Queries, syntax, UDF

How to run a query across logs for the past day/week/month or some other relative time period?

If adding dates to your query text before execution isn't convenient, do as follows:

  1. Write a user-defined function (UDF) in Python or C++ with the signature (String)->Bool. By the table name, this function should return TRUE only for the dates from the relevant range, using the current time or date obtained by the tools of the selected programming language.
  2. Pass this UDF to the FILTER function, including the prefix to the log directory.
  3. Use the FILTER result anywhere where you expect a path to the input data (FROM, PROCESS, REDUCE)

Table names can use arbitrary date and time formats, and the logic of selecting suitable tables may be indefinitely complex. That's why no ad-hoc solution is provided for this task.
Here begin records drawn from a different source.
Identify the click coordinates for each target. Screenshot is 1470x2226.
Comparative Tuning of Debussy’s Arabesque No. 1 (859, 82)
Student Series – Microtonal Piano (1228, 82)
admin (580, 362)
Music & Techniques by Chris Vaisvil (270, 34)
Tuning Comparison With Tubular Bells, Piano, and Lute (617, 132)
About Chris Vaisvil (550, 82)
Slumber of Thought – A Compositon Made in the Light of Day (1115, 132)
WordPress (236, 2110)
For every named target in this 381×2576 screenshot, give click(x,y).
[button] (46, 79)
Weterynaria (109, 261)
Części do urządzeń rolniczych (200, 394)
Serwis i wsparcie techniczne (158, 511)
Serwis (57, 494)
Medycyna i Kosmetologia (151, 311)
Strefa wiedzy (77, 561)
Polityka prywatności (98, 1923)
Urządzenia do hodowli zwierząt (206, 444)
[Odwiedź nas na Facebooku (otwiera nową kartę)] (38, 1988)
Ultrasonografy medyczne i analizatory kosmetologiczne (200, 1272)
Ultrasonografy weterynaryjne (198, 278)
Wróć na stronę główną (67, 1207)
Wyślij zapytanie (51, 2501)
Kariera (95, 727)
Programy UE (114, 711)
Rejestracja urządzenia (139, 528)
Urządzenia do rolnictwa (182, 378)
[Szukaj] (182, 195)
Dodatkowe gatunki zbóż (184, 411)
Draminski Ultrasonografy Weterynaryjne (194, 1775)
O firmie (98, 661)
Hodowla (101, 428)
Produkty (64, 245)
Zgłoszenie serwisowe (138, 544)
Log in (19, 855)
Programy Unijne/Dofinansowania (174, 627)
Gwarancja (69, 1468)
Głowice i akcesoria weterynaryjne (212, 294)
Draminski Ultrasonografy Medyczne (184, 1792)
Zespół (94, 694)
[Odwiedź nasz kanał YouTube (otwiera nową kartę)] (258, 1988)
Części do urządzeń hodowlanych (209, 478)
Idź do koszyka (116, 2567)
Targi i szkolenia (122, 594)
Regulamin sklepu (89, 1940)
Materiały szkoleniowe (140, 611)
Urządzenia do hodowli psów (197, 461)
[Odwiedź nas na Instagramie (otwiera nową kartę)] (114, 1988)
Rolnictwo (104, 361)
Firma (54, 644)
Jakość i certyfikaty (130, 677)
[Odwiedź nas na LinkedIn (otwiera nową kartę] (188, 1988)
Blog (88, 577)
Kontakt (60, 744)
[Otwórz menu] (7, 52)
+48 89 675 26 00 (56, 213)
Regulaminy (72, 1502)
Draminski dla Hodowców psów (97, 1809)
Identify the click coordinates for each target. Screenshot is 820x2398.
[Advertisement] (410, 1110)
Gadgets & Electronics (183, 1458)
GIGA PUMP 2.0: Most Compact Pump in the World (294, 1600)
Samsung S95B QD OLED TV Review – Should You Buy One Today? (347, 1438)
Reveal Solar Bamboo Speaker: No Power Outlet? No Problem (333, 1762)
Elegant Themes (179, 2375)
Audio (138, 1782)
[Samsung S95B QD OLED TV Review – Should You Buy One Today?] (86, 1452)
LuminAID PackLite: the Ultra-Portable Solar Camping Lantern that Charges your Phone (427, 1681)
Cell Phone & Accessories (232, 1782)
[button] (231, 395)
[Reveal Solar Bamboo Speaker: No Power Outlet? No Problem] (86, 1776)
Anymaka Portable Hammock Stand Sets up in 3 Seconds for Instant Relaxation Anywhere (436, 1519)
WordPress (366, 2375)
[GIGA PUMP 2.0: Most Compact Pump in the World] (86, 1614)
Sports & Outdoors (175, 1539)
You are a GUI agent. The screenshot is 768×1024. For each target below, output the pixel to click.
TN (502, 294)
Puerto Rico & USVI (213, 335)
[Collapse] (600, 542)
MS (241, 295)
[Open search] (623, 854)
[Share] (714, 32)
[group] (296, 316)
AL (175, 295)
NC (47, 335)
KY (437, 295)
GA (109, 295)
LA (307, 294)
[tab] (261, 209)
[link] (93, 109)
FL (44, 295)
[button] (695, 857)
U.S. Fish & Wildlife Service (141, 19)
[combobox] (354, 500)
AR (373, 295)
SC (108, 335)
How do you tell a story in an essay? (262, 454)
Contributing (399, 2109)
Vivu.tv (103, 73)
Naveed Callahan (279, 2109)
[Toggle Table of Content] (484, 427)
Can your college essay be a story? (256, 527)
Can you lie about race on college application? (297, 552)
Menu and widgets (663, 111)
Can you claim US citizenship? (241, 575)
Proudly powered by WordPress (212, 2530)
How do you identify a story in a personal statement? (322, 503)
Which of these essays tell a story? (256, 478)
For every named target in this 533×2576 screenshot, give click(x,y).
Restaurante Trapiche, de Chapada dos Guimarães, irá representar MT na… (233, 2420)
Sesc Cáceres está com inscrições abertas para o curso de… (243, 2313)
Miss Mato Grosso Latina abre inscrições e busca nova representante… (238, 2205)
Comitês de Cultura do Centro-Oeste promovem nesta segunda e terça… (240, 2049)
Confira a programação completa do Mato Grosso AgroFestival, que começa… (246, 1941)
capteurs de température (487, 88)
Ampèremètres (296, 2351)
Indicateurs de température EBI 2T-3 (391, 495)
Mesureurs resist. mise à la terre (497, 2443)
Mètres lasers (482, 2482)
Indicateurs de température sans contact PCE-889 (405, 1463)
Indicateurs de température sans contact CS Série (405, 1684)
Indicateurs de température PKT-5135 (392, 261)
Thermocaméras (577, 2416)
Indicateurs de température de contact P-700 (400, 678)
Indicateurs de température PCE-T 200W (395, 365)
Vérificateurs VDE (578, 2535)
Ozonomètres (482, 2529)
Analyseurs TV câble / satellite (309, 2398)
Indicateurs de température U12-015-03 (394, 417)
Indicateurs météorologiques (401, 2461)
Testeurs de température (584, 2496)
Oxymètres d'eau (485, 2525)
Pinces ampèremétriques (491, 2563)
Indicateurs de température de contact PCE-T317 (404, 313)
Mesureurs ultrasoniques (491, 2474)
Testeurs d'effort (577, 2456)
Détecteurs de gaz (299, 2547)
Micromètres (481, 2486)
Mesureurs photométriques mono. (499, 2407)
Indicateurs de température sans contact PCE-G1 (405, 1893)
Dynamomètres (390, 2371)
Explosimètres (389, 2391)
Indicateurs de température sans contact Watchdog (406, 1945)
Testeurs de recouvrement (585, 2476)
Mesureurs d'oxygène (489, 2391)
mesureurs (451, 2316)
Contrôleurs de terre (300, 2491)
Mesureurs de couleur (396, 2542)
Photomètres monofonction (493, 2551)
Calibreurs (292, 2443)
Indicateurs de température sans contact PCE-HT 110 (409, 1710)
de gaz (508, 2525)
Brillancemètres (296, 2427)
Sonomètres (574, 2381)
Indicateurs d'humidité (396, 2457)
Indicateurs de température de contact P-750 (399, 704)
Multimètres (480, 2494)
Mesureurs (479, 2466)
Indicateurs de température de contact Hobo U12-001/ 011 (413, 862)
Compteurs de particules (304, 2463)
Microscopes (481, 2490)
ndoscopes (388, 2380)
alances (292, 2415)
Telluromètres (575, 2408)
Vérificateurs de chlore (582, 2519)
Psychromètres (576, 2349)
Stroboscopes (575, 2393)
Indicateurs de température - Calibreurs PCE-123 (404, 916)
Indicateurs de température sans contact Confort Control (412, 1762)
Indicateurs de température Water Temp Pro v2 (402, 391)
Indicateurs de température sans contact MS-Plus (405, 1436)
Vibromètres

How do I filter by a large list of values?

Of course, you can generate a giant WHERE clause, but better do like this:

  • Generate a text file with a list of values (one per row), and then add it to the query and use IN together with ParseFile.
  • Generate a table of values you want to filter by and do LEFT SEMI JOIN with this table.
  • You can generate a regular expression to check rows with the logical OR and then use the REGEXP keyword or a built-in regular expression function (Hyperscan, Pire, or Re2).

What is the difference between MIN, MIN_BY, and MIN_OF? (or MAX, MAX_BY, and MAX_OF)

  • MIN(column) is an SQL standard aggregate function that returns the minimal value found in the selected column.
  • MIN_BY(result, by) is a non-standard aggregate function that, in contrast to the previous function, doesn't return the minimal value itself, but some other value from the row where it found the minimum.
  • MIN_OF(a, b, c, d) is an inbuilt function that returns the minimum value among N values of its arguments.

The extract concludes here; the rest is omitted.